:: 原文 ::
-*-*-

規則的な身体活動が脳の機能を強化するという研究結果が出た。
カナダ・バンクーバーのPrenuvo映像センターの映像医学専門医アタリワラ博士の研究チームは、カナダの複数のPrenuvo映像センターで手掛けた1万125人の脳のMRI映像を分析し、このような結果を得たと発表した。この研究は、「Journal of Alzheimer’s Disease」に掲載された。
研究参加者のうち75%に当たる7006人は、一週間に平均で4日、中強度あるいは高強度の運動をしていた。中強度・高強度運動とは、最低10分以上にわたり呼吸や脈拍が速くなる運動のことを言う。研究チームは、運動をする人たちとそうではない人たちの脳のMRI映像を分析し、脳の容積を比較した。

-*-*-

:: 課題 1 ::
運動と脳に関する原文によると、研究チームが分析した脳のMRI映像は何人分ですか？
:: 課題 2 ::
運動と脳に関する原文の「研究参加者のうち75%に当たる7006人は、一週間に平均で4日、中強度あるいは高強度の運動をしていた。」を英語に訳してください。
:: 課題 3 ::
運動と脳の研究に関する原文を、最後の文の続きから書き進めてください。

-*-*-

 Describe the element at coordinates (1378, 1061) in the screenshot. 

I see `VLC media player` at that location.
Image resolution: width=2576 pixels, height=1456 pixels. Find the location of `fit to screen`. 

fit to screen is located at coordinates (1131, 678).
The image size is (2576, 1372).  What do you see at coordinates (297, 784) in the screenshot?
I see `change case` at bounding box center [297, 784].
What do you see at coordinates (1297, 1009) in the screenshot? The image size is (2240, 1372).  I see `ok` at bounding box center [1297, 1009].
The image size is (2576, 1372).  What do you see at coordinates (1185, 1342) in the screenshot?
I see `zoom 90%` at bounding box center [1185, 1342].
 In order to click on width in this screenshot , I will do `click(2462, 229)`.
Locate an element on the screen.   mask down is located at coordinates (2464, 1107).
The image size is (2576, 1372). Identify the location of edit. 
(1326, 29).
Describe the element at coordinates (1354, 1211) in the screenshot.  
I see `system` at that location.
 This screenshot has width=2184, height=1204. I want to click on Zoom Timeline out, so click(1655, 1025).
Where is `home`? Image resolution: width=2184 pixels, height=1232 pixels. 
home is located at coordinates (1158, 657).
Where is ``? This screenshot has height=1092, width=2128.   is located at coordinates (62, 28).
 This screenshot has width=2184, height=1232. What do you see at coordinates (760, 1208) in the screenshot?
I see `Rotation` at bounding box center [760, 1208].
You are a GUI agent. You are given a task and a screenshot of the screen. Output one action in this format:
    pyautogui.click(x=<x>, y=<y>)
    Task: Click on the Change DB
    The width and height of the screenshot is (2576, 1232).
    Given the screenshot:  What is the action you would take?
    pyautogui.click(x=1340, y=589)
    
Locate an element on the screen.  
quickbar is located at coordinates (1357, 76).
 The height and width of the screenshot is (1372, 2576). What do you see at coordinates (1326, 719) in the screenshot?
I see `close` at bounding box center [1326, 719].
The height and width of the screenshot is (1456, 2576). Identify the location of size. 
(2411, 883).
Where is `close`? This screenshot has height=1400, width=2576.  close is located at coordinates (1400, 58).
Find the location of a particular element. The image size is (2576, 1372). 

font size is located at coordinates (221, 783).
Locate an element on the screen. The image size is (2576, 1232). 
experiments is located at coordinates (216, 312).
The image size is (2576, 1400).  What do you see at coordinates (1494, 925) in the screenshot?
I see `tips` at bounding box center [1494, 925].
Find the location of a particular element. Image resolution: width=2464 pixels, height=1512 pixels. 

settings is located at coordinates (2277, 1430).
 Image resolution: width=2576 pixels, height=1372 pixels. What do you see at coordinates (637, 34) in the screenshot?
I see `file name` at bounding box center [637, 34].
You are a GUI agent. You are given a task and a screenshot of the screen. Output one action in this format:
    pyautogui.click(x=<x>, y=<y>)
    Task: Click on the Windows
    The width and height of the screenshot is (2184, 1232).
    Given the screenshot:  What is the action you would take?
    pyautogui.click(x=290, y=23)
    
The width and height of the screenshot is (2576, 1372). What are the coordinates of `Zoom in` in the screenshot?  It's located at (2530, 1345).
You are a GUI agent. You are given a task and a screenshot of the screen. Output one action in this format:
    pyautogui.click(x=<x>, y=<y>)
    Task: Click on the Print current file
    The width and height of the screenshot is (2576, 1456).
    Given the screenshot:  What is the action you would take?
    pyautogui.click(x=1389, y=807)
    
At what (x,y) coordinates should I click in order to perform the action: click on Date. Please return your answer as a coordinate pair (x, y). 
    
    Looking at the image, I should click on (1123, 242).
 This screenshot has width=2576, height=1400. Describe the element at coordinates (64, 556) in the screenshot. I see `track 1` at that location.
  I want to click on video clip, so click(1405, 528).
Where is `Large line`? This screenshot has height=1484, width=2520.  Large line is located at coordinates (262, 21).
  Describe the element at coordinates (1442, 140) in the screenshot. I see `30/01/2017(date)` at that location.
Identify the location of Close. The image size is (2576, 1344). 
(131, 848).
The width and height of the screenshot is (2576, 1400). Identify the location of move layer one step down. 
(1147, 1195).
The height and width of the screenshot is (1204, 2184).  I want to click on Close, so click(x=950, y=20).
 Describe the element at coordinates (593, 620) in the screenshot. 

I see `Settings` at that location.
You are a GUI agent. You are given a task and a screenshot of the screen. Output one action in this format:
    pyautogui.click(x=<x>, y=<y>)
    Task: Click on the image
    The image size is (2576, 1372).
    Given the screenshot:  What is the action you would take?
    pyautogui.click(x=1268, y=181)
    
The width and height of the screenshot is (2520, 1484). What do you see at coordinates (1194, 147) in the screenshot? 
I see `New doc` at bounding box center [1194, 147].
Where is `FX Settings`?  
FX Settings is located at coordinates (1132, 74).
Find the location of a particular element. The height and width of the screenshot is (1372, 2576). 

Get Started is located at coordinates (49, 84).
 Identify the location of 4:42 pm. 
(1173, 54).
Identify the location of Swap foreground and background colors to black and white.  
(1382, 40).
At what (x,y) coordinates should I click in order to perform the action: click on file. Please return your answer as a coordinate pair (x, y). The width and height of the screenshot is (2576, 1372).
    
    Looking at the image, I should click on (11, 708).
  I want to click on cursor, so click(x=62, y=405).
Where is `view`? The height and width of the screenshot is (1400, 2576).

-*-*-

:: 解答 1 ::
1万125人分です。

:: 解答 2 ::
Of the study participants, 7,006 people, or 75%, engaged in moderate- or high-intensity exercise on average four days a week.

:: 解答 3 ::
研究の結果、中強度あるいは高強度の運動(ランニング、ウォーキング、スポーツなど)を規則的にしている人は、そうでない人に比べ、脳の灰白質や白質の容積が大きいことが分かった。脳の構成物質の一つである灰白質は、入ってくる情報の処理を助け、白質はそれぞれ異なる脳領域を結び付けるのを手助けし、記憶力にとても重要な役割を果たすことが知られている。
研究チームは、運動を通じた脳の成長のため、激しい運動にこだわる必要はないと主張した。研究の共同著者である太平洋脳健康センターのメリル博士は「一日4000歩未満の身体活動も、脳の健康に肯定的な影響を及ぼし得る」とした上で「体にいいとよく知られている1万歩よりだいぶ少ないため、多くの人が達成しやすい目標だ」と話している。